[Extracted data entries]
* * * *
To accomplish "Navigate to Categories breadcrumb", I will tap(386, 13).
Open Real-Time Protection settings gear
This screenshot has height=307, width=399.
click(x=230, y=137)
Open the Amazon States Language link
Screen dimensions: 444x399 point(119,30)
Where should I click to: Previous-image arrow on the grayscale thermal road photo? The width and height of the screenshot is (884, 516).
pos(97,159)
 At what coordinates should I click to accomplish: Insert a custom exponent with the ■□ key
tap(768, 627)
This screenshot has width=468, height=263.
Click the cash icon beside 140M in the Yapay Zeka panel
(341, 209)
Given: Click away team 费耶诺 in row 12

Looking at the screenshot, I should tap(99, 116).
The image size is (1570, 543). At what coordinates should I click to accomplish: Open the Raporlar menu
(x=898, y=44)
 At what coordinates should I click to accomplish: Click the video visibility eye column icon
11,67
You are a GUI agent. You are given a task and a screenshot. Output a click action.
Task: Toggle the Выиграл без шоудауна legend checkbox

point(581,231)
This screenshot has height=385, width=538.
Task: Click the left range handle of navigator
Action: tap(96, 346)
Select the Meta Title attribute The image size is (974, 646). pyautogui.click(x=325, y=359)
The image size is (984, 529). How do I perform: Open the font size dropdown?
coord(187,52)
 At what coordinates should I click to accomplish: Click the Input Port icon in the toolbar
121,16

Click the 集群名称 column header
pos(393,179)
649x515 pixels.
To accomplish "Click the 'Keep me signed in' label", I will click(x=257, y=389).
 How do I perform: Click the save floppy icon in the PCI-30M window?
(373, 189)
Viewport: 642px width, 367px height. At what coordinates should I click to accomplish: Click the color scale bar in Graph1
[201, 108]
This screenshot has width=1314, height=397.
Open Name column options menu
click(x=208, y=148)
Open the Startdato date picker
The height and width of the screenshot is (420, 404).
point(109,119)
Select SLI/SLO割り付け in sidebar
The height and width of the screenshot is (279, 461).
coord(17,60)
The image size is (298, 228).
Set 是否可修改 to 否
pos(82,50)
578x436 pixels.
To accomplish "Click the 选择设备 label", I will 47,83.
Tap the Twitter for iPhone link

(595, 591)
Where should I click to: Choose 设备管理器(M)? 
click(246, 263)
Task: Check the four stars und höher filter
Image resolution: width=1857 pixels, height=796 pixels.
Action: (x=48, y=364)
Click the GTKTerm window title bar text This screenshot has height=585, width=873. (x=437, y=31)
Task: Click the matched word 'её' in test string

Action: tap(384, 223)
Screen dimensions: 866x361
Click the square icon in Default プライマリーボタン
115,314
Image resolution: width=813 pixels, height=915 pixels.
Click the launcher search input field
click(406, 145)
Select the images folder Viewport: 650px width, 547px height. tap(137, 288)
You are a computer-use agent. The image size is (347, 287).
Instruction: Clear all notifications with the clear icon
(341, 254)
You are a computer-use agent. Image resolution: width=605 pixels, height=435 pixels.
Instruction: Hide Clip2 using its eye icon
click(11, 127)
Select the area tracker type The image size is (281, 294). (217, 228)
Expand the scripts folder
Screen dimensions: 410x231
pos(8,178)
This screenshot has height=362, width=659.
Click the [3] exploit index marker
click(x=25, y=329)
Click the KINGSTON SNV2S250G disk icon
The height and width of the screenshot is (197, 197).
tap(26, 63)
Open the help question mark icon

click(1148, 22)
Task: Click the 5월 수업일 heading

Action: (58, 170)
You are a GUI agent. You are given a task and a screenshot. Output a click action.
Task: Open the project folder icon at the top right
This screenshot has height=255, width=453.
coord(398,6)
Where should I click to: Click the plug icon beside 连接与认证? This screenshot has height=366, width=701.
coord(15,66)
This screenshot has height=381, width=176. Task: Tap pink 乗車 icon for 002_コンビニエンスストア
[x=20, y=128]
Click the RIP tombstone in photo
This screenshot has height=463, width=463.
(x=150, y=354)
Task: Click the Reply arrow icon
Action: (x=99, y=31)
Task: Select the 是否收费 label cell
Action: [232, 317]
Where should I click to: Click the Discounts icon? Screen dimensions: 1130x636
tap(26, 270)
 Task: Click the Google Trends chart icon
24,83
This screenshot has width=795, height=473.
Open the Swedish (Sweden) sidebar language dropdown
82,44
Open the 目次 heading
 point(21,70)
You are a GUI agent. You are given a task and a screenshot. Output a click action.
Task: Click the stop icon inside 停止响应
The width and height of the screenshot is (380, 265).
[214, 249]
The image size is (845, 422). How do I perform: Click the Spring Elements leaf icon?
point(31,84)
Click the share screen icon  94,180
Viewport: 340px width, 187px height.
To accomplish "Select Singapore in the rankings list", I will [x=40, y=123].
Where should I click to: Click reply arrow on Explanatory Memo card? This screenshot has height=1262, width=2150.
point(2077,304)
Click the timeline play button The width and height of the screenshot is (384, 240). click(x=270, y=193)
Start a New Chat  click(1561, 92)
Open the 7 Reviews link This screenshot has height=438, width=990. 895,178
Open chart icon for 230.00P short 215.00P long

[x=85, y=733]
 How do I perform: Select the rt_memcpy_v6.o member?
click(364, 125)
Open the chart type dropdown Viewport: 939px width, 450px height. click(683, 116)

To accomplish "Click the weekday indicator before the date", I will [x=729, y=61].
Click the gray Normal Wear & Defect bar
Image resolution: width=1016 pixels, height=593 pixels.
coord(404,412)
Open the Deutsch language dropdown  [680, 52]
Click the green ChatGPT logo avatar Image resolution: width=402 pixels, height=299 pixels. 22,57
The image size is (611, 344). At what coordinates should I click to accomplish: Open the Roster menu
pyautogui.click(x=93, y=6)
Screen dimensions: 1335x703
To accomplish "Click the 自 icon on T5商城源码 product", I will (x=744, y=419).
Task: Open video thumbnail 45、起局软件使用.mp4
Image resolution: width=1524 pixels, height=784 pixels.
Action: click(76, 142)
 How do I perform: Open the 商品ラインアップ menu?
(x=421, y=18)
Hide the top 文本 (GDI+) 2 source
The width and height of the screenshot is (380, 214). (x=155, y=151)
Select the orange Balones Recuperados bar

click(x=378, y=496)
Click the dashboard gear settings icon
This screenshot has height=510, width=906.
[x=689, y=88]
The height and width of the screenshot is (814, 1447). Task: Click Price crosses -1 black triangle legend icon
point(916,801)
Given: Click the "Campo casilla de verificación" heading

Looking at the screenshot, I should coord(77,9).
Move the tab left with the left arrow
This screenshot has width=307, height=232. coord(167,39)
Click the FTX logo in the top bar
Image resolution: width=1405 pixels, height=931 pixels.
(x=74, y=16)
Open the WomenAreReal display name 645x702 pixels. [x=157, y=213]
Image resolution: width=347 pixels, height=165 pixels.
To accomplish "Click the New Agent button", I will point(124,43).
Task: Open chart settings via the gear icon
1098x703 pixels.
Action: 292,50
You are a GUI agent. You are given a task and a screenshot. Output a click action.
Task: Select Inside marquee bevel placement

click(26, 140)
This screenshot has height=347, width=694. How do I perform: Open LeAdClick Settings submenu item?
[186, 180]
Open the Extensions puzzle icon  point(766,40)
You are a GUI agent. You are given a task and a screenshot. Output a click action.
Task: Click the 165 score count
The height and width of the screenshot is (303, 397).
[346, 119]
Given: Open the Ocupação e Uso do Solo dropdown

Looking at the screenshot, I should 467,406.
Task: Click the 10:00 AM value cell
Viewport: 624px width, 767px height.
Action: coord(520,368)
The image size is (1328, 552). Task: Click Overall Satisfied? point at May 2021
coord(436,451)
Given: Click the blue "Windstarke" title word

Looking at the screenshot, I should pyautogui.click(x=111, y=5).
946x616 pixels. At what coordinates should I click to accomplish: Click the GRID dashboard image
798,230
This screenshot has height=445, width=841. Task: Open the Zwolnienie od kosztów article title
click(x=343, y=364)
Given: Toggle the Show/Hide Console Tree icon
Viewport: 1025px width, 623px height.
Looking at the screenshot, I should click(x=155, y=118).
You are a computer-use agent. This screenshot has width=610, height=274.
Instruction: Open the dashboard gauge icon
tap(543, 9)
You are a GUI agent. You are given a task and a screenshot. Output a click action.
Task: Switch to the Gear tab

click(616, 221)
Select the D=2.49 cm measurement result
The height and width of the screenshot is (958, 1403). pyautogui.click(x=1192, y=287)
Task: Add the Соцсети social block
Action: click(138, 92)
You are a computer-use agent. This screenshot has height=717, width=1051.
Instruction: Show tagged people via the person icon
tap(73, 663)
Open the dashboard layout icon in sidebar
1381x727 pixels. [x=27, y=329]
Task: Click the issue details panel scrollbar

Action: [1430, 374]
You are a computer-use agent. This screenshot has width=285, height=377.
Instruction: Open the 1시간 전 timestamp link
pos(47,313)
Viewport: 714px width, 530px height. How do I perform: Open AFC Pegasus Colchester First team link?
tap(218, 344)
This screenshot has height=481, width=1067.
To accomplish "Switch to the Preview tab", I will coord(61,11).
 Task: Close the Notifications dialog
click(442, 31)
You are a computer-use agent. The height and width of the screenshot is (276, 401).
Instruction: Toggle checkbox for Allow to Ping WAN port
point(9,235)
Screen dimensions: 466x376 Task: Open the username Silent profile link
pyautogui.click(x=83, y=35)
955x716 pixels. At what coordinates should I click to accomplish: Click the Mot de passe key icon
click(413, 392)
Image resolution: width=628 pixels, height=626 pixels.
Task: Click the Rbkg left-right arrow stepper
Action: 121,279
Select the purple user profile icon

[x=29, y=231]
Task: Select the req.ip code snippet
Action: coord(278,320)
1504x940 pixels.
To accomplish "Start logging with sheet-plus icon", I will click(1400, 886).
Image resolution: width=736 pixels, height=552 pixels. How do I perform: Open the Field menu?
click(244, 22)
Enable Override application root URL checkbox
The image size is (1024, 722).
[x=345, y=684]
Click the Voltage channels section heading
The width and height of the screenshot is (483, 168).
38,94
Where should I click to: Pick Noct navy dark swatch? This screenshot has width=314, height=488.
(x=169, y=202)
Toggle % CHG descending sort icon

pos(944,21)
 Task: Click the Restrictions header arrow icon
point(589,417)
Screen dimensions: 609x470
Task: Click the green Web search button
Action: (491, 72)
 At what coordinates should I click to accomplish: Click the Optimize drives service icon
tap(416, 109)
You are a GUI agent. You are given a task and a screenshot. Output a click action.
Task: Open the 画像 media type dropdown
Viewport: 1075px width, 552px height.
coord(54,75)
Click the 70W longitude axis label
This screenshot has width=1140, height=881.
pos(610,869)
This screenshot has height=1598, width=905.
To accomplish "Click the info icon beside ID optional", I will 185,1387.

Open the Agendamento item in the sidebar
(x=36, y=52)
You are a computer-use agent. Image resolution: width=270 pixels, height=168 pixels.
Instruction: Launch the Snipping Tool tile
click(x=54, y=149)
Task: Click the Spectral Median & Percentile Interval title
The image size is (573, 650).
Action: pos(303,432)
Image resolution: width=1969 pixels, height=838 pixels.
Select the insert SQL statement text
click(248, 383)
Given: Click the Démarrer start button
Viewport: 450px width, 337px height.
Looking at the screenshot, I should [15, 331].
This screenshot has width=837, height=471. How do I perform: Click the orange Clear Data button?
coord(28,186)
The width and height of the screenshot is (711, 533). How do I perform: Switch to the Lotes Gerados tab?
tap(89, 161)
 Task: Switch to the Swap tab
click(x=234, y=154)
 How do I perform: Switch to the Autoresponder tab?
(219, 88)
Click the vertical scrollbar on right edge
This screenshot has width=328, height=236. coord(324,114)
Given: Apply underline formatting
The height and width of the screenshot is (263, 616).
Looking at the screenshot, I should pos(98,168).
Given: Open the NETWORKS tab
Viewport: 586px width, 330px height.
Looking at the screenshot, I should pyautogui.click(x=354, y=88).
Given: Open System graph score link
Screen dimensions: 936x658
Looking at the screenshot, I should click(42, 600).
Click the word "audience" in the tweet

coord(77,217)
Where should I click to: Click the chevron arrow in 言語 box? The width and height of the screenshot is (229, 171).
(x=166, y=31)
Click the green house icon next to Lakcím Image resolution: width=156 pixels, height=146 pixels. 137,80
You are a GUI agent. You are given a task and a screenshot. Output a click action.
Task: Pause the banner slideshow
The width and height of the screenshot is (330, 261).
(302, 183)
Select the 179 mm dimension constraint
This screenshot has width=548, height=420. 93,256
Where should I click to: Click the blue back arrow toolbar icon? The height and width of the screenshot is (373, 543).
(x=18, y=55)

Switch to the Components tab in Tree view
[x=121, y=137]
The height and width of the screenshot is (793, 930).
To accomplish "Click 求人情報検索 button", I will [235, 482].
* * * *
DIRECTIONS: Please copy out, word for word, the lines of the data above, starting at the line that contains "Image resolution: width=813" and ending at the line that contains "will [x=40, y=123].", including both of those lines.

RESPONSE:
Image resolution: width=813 pixels, height=915 pixels.
Click the launcher search input field
click(406, 145)
Select the images folder Viewport: 650px width, 547px height. tap(137, 288)
You are a computer-use agent. The image size is (347, 287).
Instruction: Clear all notifications with the clear icon
(341, 254)
You are a computer-use agent. Image resolution: width=605 pixels, height=435 pixels.
Instruction: Hide Clip2 using its eye icon
click(11, 127)
Select the area tracker type The image size is (281, 294). (217, 228)
Expand the scripts folder
Screen dimensions: 410x231
pos(8,178)
This screenshot has height=362, width=659.
Click the [3] exploit index marker
click(x=25, y=329)
Click the KINGSTON SNV2S250G disk icon
The height and width of the screenshot is (197, 197).
tap(26, 63)
Open the help question mark icon

click(1148, 22)
Task: Click the 5월 수업일 heading

Action: (58, 170)
You are a GUI agent. You are given a task and a screenshot. Output a click action.
Task: Open the project folder icon at the top right
This screenshot has height=255, width=453.
coord(398,6)
Where should I click to: Click the plug icon beside 连接与认证? This screenshot has height=366, width=701.
coord(15,66)
This screenshot has height=381, width=176. Task: Tap pink 乗車 icon for 002_コンビニエンスストア
[x=20, y=128]
Click the RIP tombstone in photo
This screenshot has height=463, width=463.
(x=150, y=354)
Task: Click the Reply arrow icon
Action: (x=99, y=31)
Task: Select the 是否收费 label cell
Action: [232, 317]
Where should I click to: Click the Discounts icon? Screen dimensions: 1130x636
tap(26, 270)
 Task: Click the Google Trends chart icon
24,83
This screenshot has width=795, height=473.
Open the Swedish (Sweden) sidebar language dropdown
82,44
Open the 目次 heading
 point(21,70)
You are a GUI agent. You are given a task and a screenshot. Output a click action.
Task: Click the stop icon inside 停止响应
The width and height of the screenshot is (380, 265).
[214, 249]
The image size is (845, 422). How do I perform: Click the Spring Elements leaf icon?
point(31,84)
Click the share screen icon  94,180
Viewport: 340px width, 187px height.
To accomplish "Select Singapore in the rankings list", I will [x=40, y=123].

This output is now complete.